Obstáculos para a doação de sangue no Brasil
Enviada em 13/06/2020
“A verdadeira caridade só ocorre quando há a noção de dar, de doador ou de doação.” A assertiva de Buda, embora correta, não é efetivada no Brasil, posto que o processo de doação de sangue ainda enfrenta desafios para sua realização. Isso ocorre ora pela falta de conscientização da população, ora pela estrutura deficiente oferecida pelo Estado, o que inviabiliza a legitimação da máxima de Sidarta.
A priori, a falta de conhecimento da importância desse ato colabora para sua não popularização. Segundo a vertente Estóica da filosofia Helenística, a verdadeira escravidão é a ignorância. Nesse viés, não só a ausência de informação a respeito do processo de doação, mas também a descoberta tardia da importância desse ato fragiliza a sua realização, o que contribui para a escassez de doadores, que compreende apenas 1,8% da população entre 16 e 69 anos no país – segundo a ONU. Ora, se não há a compreensão integral da importância desse ato, não é razoável que ele seja tão desvalorizado no Brasil.
A posteriori, a pouca estrutura dos hospitais dificulta a massificação desse ato. A esse respeito, o artigo V da Constituição Federal garante a inviabilidade do direito à vida. No entanto, a estrutura precária dos hospitais públicos, quase sempre incapazes de oferecer condições básicas, não prove as chamadas “agências transfusionais” dentro do centro médico, o que impede um gerenciamento eficiente da estocagem das bolsas de sangue e, por conseguinte, uma efetividade plena do processo de doação.
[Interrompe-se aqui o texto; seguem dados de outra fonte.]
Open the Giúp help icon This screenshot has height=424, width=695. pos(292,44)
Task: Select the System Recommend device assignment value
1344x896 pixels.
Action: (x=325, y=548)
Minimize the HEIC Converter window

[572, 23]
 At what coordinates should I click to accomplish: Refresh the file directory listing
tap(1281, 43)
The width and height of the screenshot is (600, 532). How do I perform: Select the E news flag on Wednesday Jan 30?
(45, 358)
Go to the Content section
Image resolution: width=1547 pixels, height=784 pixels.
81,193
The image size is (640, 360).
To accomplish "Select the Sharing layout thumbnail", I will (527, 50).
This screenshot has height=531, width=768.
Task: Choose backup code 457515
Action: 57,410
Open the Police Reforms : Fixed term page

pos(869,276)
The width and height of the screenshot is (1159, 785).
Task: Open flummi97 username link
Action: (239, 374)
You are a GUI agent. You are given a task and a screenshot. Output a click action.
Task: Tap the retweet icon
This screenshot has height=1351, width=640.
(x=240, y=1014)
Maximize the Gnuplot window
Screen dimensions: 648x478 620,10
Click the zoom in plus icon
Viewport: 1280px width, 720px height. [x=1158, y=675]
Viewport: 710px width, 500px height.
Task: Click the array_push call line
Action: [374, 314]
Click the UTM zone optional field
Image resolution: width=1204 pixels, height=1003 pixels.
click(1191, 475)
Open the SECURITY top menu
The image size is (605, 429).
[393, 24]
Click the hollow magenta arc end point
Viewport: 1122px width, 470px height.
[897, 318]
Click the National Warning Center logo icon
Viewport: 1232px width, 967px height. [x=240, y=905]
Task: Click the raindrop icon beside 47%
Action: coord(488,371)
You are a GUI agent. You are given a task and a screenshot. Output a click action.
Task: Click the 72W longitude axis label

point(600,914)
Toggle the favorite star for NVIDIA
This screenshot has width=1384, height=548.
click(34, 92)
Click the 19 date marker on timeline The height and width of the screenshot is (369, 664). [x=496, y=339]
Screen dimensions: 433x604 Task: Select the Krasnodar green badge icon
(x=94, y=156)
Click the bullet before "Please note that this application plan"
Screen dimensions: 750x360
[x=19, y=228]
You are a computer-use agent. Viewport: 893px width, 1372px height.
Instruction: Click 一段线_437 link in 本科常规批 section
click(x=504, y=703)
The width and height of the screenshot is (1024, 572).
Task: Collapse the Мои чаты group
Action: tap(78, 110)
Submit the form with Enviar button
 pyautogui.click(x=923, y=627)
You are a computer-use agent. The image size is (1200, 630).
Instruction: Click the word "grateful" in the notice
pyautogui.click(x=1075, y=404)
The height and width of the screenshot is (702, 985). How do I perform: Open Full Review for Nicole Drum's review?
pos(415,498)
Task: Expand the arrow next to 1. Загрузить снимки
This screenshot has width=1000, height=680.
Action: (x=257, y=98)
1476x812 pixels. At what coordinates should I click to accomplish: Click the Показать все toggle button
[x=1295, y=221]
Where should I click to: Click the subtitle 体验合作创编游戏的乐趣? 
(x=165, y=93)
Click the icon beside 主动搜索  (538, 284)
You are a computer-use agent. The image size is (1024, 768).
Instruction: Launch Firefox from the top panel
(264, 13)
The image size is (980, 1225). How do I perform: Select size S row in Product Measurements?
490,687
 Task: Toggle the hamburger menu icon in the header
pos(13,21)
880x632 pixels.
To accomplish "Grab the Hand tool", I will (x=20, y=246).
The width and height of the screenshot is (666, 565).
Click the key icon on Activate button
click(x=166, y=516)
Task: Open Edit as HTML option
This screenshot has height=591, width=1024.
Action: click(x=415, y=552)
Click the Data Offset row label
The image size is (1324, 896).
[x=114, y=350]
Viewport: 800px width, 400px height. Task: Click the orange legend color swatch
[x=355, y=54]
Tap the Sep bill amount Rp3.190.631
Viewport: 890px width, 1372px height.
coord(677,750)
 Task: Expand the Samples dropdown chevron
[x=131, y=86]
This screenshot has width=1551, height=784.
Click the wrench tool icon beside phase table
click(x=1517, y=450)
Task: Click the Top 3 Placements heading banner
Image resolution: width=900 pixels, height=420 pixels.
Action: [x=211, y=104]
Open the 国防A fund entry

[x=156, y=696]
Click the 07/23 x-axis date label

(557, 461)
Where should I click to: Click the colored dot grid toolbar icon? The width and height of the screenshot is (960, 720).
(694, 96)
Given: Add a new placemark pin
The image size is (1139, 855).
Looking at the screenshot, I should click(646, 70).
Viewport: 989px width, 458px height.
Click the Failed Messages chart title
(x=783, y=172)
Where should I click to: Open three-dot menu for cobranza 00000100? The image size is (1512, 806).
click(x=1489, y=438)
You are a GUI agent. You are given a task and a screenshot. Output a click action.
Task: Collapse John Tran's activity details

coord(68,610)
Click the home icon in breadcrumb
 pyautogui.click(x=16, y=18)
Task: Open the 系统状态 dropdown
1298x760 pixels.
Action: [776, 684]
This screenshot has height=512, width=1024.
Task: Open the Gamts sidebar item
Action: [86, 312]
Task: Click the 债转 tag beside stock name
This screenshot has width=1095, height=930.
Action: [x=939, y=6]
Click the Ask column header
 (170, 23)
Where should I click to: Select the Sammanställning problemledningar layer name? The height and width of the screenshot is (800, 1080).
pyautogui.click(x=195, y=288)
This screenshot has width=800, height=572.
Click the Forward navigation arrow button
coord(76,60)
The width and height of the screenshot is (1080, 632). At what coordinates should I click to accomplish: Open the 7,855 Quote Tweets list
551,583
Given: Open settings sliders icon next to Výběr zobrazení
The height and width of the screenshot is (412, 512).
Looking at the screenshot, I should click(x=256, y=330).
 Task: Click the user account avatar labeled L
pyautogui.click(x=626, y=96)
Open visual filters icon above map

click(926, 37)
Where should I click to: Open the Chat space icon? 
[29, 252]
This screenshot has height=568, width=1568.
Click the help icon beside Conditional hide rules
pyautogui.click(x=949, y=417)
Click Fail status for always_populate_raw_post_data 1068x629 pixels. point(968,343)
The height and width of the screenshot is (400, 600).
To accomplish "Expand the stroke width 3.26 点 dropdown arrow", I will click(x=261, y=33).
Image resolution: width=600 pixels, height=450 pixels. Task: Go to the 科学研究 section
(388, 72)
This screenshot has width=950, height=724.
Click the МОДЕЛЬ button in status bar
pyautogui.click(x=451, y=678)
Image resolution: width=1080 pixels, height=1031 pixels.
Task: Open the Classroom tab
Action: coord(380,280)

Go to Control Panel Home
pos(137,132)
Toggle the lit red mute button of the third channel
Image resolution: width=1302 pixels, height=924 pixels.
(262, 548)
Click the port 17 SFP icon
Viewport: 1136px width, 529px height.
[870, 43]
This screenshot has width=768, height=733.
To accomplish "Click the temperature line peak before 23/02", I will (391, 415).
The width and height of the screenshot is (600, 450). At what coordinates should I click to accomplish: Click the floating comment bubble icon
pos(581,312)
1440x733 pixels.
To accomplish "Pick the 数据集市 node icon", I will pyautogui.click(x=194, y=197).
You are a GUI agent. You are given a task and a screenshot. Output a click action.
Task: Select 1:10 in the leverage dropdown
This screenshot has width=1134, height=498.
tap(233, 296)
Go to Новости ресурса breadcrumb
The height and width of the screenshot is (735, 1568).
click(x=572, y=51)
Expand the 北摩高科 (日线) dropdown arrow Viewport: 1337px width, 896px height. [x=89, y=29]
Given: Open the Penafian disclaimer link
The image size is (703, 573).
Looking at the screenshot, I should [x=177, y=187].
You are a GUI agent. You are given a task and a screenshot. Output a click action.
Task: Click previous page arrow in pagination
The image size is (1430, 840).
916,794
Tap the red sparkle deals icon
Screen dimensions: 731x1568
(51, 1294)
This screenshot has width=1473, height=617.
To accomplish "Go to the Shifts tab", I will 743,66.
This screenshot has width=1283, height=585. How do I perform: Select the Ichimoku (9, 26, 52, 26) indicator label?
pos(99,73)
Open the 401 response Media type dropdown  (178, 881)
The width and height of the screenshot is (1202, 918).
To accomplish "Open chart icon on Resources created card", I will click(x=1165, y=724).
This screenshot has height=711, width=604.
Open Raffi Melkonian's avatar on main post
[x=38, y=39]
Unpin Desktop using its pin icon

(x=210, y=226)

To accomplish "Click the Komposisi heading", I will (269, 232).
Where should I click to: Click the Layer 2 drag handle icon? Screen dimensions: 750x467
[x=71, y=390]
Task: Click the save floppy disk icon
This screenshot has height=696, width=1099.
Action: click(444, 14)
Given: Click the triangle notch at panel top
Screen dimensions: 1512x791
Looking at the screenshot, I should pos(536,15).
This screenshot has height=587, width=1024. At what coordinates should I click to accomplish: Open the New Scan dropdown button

Logo, esse entrave vai de encontro ao princípio constitucional, o que corrobora no alheamento de parte considerável da população quanto a doação de sangue.
Repensar a importância da doação de sangue no Brasil, portanto, é fundamental para minorar esses obstáculos. Para tanto, cabe ao Ministério da Educação – representante máximo da educação no país – elaborar projetos de conscientização ainda para as séries iniciais, por meio de parceria com os Hemocentros de cada cidade, a fim de informar, desde a mais tenra idade, sobre a importância e função transformadora de ser um doador. Por fim, é papel do Ministério da Saúde garantir a efetividade do processo de doação de sangue, mediante investimento na logística e estocagem sanguínea, com o fito de assegurar o funcionamento pleno do processo e perpetuar o princípio de caridade mencionado por Buda.